Fast-forward to Thursday’s Golden Boy show in Fantasy Springs. There was something noticeably wrong with the way gloves were taped on some of the fighters.
To give you a photographic example to compare/contrast, here’s a photo from a Shane Mosley fight:
Notice the tape is only on the cuff of the wrist and does not extend into the palm of the glove. The padding is even and the laces aren’t pushing or cutting into the padding of the glove. If you watched the two fights NBCSN aired of the Main Events show in Philadelphia, you saw a similar kind of tape job for the gloves. Professional and done right.
Now, take a look at some of the tape jobs that the California athletic inspectors approved at the Fantasy Springs show. This problem isn’t centered around a single fighter. This kind of piss-poor tape job was approved for all the fighters on the card.
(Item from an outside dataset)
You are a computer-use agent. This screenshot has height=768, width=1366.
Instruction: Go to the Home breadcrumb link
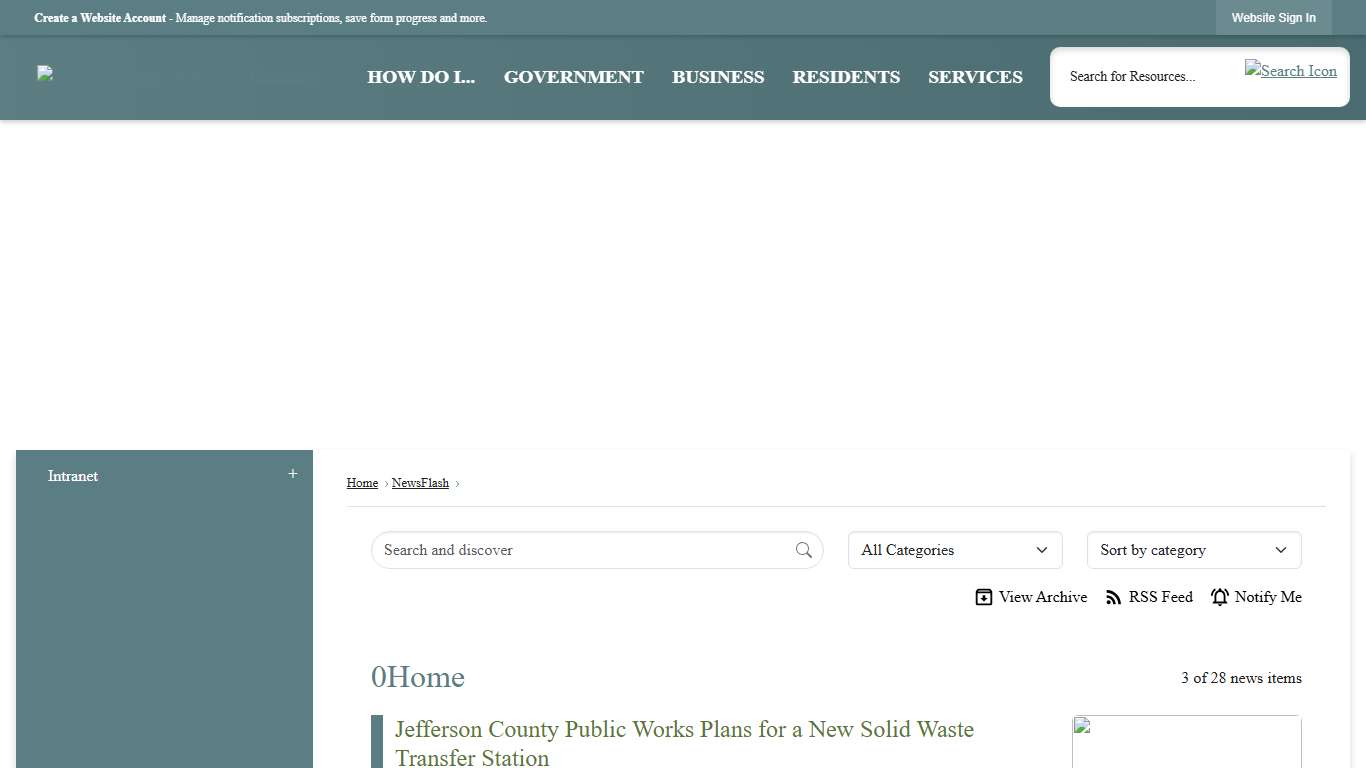pos(362,483)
First up, Luis Ortiz (who fought in the main event):
As one inspector stated to us, “There is no legal reason for the lace to extend beyond the gloves cuff. The only reason for taping the gloves past the cuff is to cover the lace that is in the padding.”
Here’s a close-up of Skipp Scott and his glove:
Here’s a few more examples from other fighters:
And one more shot…
So, what’s the issue here? The issue isn’t with the fighters or the managers — it’s the regulators. Because the inspectors allowed & approved such questionable tape jobs on the gloves of all the fighters, any fighter could have easily gotten away with using a skinned glove by moving the padding & lacing around with the kind of tape jobs that the regulators approved in the locker room. By allowing improper taping of all the gloves on the show, the regulators are (wittingly or unwittingly) creating a scenario of plausible deniability when it comes to knowledge of a fighter using skinned gloves because, hey, all the tapings and gloves looked the same.
After the Mosquera incident and the approval of this kind of taping at Thursday’s show, would you trust the regulators to detect skinned gloves with the padding being pushed to the wrist and the laces cutting into the padding?
In a best case scenario, it’s terribly shoddy work. In a worst case scenario, some of the fighters could have been using skinned gloves and none of the inspectors would have a clue even if the evidence was in front of their own eyes.
California deserves so much better and so do both the fighters & the fans. Every time I watch a boxing event from New Jersey or Pennsylvania compared to California, the difference in regulatory quality sticks out like a sore thumb. If Naazim Richardson, who worked as Steve Cunningham’s trainer on Friday, had been at the Golden Boy event on Thursday he would have shouted down the inspectors who allowed & approved the taping of the gloves on the fight card. Then again, he caught Antono Margarito with illegal hand-wraps in 2009 and the guy who was in the center of the mess, Che Guevara, got promoted to Chief Athletic Inspector by the politicos.